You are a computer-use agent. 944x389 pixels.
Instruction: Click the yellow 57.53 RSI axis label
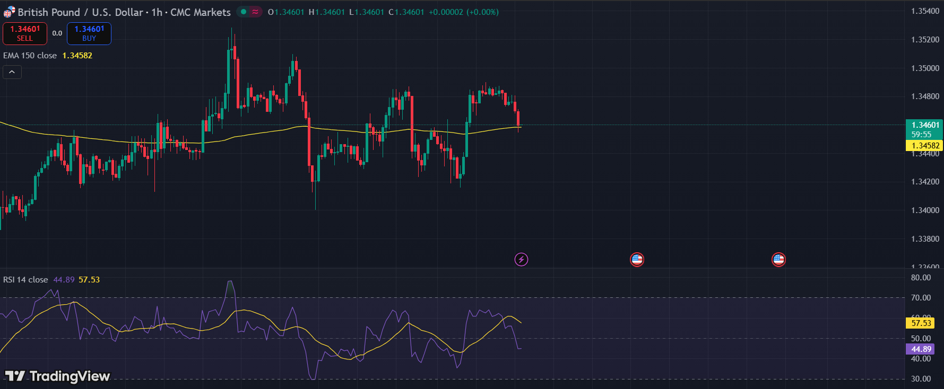click(x=921, y=323)
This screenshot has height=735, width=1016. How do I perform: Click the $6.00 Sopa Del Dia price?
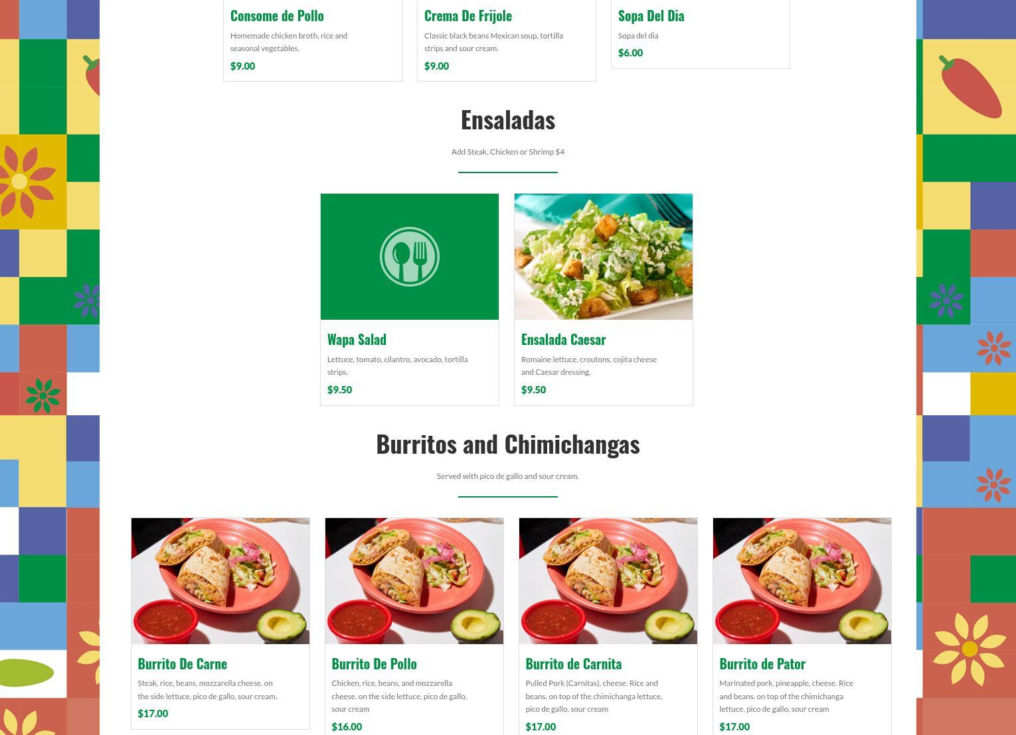[x=630, y=53]
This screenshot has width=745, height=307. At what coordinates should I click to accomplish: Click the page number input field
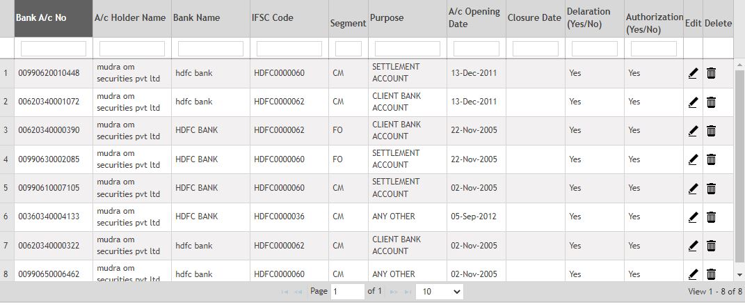[x=348, y=292]
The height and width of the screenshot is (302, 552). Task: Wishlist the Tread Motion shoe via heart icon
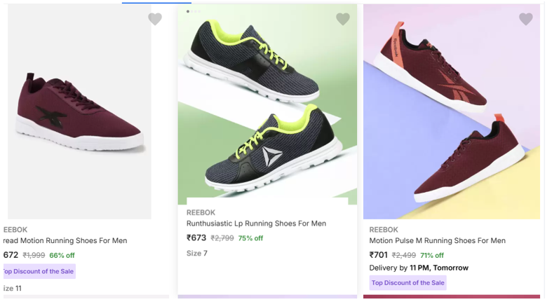pos(155,20)
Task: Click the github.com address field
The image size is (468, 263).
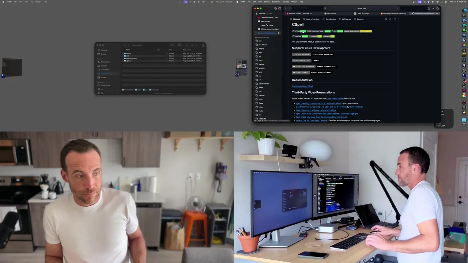Action: (361, 8)
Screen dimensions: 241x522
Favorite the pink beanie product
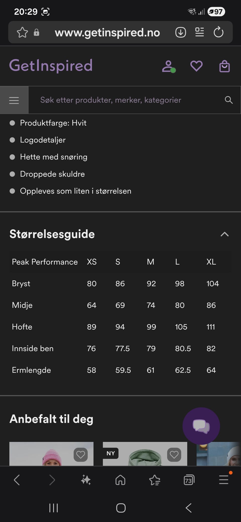coord(81,454)
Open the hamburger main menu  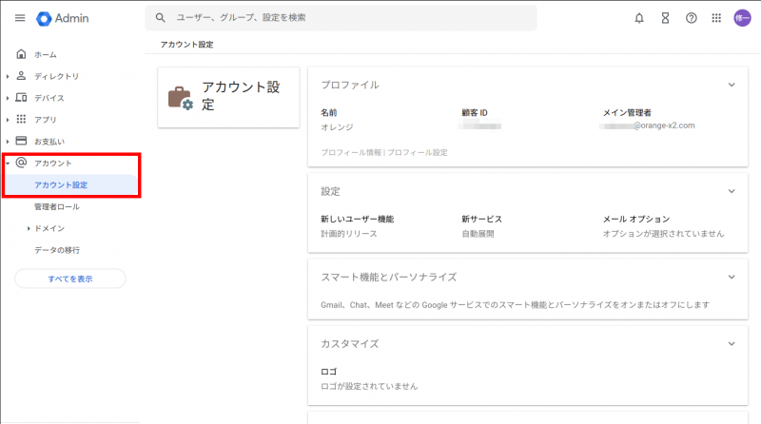coord(20,18)
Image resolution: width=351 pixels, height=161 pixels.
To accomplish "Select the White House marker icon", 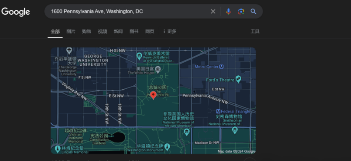I will (158, 68).
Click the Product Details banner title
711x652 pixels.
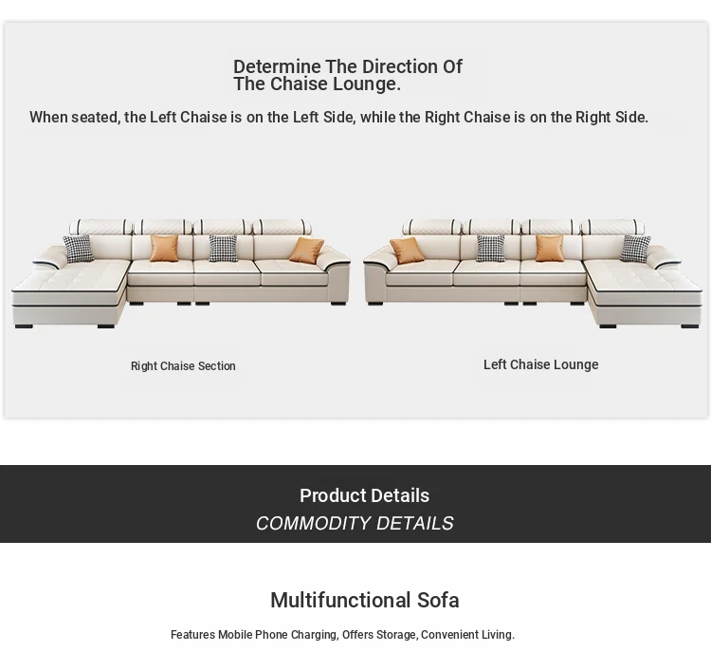(x=364, y=495)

#####

WORK ITEM: Return only the lines that start at the line containing "Click the Product Details banner title" and finish at the last line of the entries, exactly as written and without pictures.

ANSWER SECTION:
Click the Product Details banner title
711x652 pixels.
(x=364, y=495)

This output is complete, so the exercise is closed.